Pursuant to the Act of 14 December 2005, all bearer shares, for both listed and unlisted companies, should have been recorded in the issuer's shareholders' register or deposited in a securities account with a financial institution by 31 December 2013. All bearer securities which were not converted by that date were automatically converted into dematerialised form or, if the company's articles of association did not allow for this possibility, into registered form. Since 1 January 2012, a new 1% tax has been applicable to the conversion of bearer shares. From 1 January 2013 until 31 December 2013, the tax was 2%.
In our newsflash of 17 October 2014, we drew your attention to a judgment handed down by the Court of Justice of the European Union (the "CJEU") on 9 October 2014 (CJEU C-299/13 Gielen). In answer to the Belgian Constitutional Court's request for a preliminary ruling of 16 May 2013, the CJEU ruled that the conversion tax is contrary to Directive 2008/7/EC of 12 February 2008 concerning indirect taxes on the raising of capital (the "Directive").
Yesterday, the Belgian Constitutional Court invalidated the tax as well as Articles 61 to 69 of the Act of 28 December 2011, creating a tax on the conversion of bearer shares further to the Act of 14 December 2005. For the Dutch version of the decision 12/2015 click here, for the French version click here.

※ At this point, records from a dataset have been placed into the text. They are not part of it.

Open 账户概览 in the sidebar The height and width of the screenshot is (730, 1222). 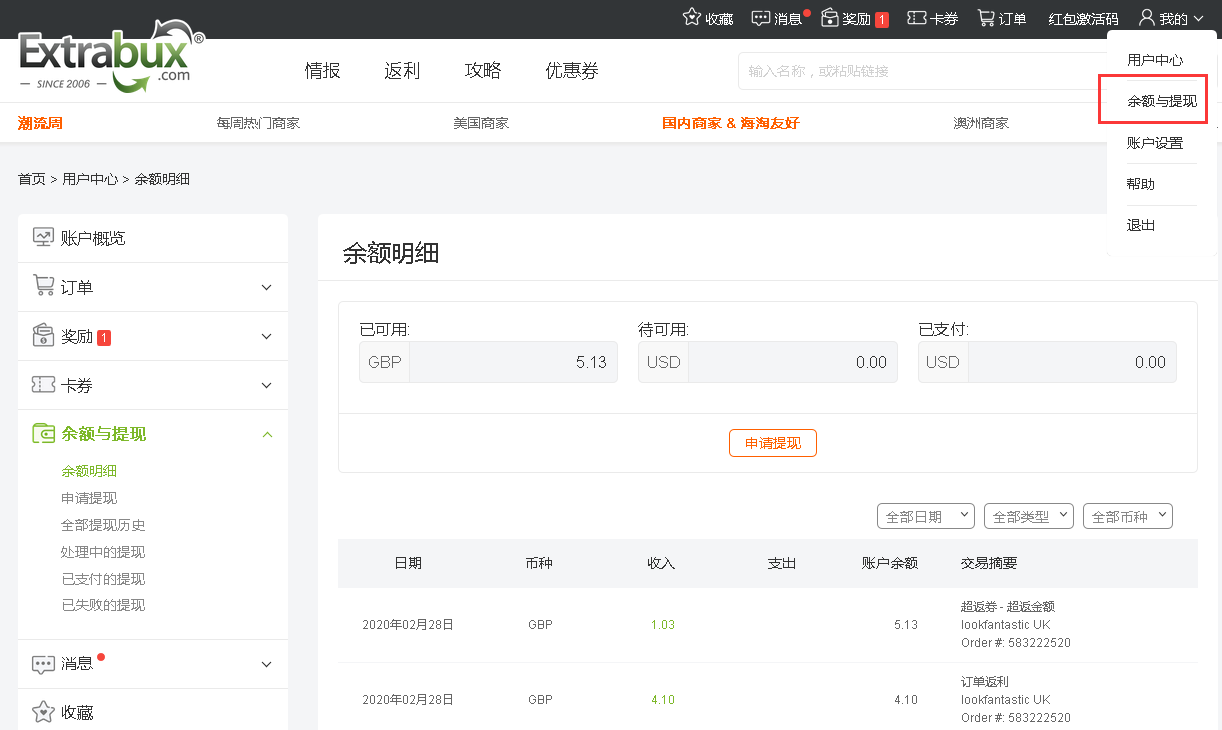coord(93,238)
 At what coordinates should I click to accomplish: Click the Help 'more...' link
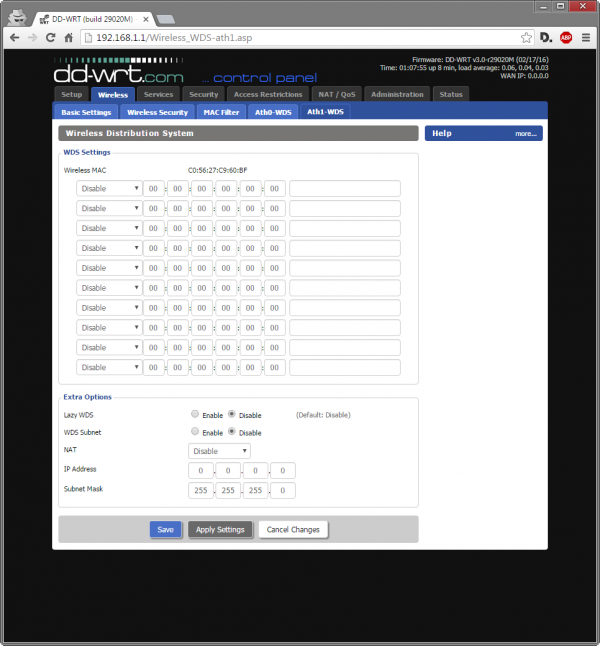[x=526, y=133]
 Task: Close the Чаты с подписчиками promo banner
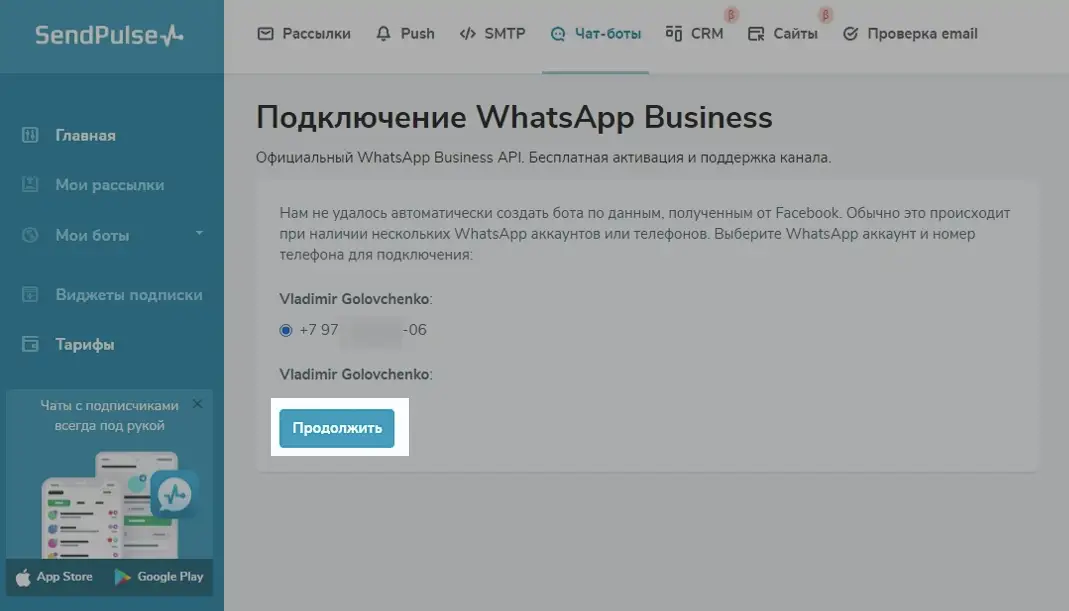tap(197, 404)
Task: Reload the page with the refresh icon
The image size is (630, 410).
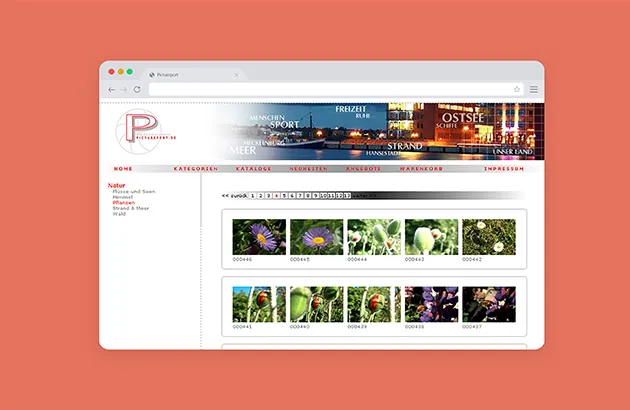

In practice, the tax is paid either by a financial intermediary (if the bearer shares are converted after being deposited in a securities account) or the issuer (if the bearer shares are converted by the issuing company).
Financial intermediaries and issuers can claim reimbursement of the tax directly from the authority responsible for registration taxes (in Brussels, the Regional Director for VAT and Registration Duties).
Shareholders can file a claim for reimbursement with either their bank or the company to which the tax was paid.